A halo effect suggests that the overall impression of a rated object (e.g., a person) excessively influences the impression of facets of a person. This leads to correlations between facet ratings higher than would be expected were facets rated accurately.
If someone is a nearly perfect person, then presumably the overall impression they create would be very positive. The halo effect would not influence this overall very positive rating. It will merely increase ratings for facets that should be rated below the overall rating and decrease ratings for facets that should be rated above the overall rating..
Let's simplify it and assume that your person's true rating on all the facets that matter out of 10 are:
- Facet A = 6
- Facet B = 10
- Facet C = 10
- Facet D = 10
If we further simplify to say that overall impression is just the mean of the facets, we have overall impression of (6+10+10+10)/4 = 9.

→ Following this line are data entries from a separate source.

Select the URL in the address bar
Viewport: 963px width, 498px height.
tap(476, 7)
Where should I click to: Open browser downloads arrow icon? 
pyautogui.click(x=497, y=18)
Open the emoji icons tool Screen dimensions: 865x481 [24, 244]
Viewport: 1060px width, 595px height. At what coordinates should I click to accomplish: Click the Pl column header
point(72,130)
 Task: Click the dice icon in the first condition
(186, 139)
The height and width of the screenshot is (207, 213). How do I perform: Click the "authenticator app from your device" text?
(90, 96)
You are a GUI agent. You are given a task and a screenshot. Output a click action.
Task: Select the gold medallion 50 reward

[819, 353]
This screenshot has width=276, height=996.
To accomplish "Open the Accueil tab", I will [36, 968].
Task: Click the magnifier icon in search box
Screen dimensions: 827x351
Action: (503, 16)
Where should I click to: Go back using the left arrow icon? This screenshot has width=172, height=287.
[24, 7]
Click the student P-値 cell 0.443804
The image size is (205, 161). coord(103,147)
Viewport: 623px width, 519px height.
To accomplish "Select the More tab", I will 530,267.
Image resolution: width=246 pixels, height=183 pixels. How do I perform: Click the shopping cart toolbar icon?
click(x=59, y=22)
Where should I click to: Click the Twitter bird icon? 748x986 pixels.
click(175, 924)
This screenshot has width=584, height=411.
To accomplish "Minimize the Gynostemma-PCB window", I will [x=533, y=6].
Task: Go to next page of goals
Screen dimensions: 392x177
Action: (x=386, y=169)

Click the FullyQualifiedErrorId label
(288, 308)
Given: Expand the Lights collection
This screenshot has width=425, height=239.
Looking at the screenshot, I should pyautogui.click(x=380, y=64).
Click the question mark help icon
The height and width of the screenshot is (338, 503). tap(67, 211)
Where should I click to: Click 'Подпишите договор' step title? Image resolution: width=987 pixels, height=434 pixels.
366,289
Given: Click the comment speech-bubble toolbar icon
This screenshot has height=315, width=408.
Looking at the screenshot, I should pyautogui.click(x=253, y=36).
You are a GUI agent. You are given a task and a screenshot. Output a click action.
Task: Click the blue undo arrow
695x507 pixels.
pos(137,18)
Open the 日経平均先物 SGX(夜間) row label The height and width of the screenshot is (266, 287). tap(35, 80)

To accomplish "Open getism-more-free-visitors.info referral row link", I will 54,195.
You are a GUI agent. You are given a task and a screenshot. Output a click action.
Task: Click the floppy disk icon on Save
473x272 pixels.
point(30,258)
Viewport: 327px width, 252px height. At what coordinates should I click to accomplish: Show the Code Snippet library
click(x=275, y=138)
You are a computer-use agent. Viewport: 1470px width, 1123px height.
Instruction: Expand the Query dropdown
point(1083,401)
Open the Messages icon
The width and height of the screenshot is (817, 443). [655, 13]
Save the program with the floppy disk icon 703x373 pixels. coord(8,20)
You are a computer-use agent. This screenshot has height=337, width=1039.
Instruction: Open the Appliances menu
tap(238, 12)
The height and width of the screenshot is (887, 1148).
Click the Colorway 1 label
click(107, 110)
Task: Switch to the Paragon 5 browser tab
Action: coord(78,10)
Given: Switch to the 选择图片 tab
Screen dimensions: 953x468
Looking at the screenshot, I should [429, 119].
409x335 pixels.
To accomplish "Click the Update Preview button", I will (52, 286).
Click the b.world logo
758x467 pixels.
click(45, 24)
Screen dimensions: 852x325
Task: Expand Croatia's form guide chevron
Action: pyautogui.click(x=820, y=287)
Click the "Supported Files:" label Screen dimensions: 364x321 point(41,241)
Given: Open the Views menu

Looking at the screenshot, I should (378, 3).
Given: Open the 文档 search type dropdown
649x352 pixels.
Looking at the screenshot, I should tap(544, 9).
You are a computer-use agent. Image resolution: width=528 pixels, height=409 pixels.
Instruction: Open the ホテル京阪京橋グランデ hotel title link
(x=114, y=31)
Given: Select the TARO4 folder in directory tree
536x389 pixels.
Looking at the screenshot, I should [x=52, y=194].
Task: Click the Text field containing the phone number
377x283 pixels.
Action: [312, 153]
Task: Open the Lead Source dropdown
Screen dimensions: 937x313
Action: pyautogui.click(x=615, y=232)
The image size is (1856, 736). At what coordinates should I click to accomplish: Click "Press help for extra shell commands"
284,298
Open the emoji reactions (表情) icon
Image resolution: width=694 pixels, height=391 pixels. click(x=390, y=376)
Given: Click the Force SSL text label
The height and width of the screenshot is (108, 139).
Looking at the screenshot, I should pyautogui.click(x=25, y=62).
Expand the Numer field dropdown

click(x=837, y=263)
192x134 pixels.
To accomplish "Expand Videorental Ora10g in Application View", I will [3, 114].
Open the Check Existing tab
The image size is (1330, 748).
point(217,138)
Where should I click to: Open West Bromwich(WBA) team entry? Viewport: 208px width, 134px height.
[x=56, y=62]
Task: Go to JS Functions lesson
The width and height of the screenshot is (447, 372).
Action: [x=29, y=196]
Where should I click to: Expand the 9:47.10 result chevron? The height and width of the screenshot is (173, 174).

So, an example of a rater influenced by the halo effect would be one who gave rating such as:
- Facet A = 9
- Facet B = 9
- Facet C = 9
- Facet D = 9
- Facet A = 8
- Facet B = 9.33
- Facet C = 9.33
- Facet D = 9.33
The point is that facets that are worse than the general impression are pulled up, and facets better than the general impression are pulled down. The mean of the facets has not changed. It is just the accuracy of facet ratings has declined. While this is an idealised example, the question relates to a theoretical effect.
A classic examples of a halo effect is where a teacher is marking an assignment and each section of the assignment is graded. If the teacher is influenced by halo effect then the overall mark is not influenced, but the rating for each section will be less differentiated than it should be. So from a quality of student feedback perspective, this is worse, but from a grading perspective, it makes no difference. That said, we might hypothesise that raters that exhibit halo effect may also exhibit other rating problems.
Second guessing your question, perhaps you are interested in some other biases such as first impression bias, central tendency bias, or generally inaccurate ratings. Or perhaps you are, rightly or wrongly, assuming that the overall impression would involve an inaccurate implicit weighting of facets.